This post reminds me of one of my biggest pet peeves: people apologizing or forced to apologize for actions not under one’s control. People around the world are constantly calling on The West, particularly The United States (and, regarding the liberation of Iraq, The United Kingdom) to apologize for horrible actions it has/they have done. Frankly (and I know many people, even those whom I respect, will strongly disagree), I see no reason to apologize for anything.
This is not to say that we should not admit something is or was bad when it is or was bad. Casting moral judgments on past actions is one key way we learn from history: we see the good and seek to perpetuate it, while we also see the bad and seek to avoid or mend it. But nowhere in this would apologies matter.
Furthermore, it is somewhat ridiculous to expect one to apologize for the actions of one’s predecessors or forefathers. We can and should say, regarding what they did wrong, that they did wrong. But why apologize? Why should future generations have to make their own the sins, as it were, of their fathers? One of the key elements of Judeo-Christian values, after all, is personal responsibility. As it is written in Ezekiel 18:20:
The soul that sinneth, it shall die. The son shall not bear the iniquity of the father, neither shall the father bear the iniquity of the son: the righteousness of the righteous shall be upon him, and the wickedness of the wicked shall be upon him.
What infuriates me is the double standard in all this apology rhetoric. The demands and standards are hardly mutual or equal unto all. The West, as even then, specific elements within The West, are commanded to apologize.
Should not the Turks apologize for kidnapping or buying Christian boys of Europe, forcibly converting them to Islam, and then training them to be warriors among the Jannissaries? (The technical term for this is devşirme or devshirme in Turkish; in Greek it is παιδομάζωμα (pedhomazōma); and some of them would then have to fight against Christian Europeans.)
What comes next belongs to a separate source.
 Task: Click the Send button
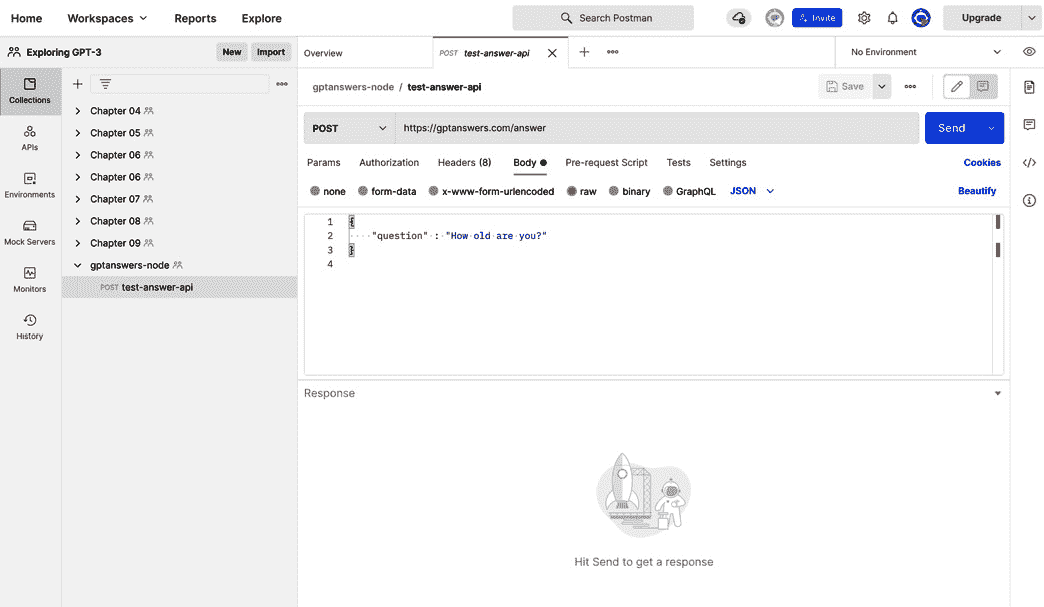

Should not the Arabs apologize for slavery? And should they not apologize for the slaughter of many peoples during their wars of conquest and imperialism?
Should not the Russians apologize for the millions sent to the gulags? And the Chinese for their massacres of millions too?
Should not the South Americans apologize for their cannibalism and human sacrifices?
Should not the Greeks apologize for Alexander the Great’s destructive march through ancient Persia?
Should not the Mongols apologize for their waves of wanton destruction across many lands and continents?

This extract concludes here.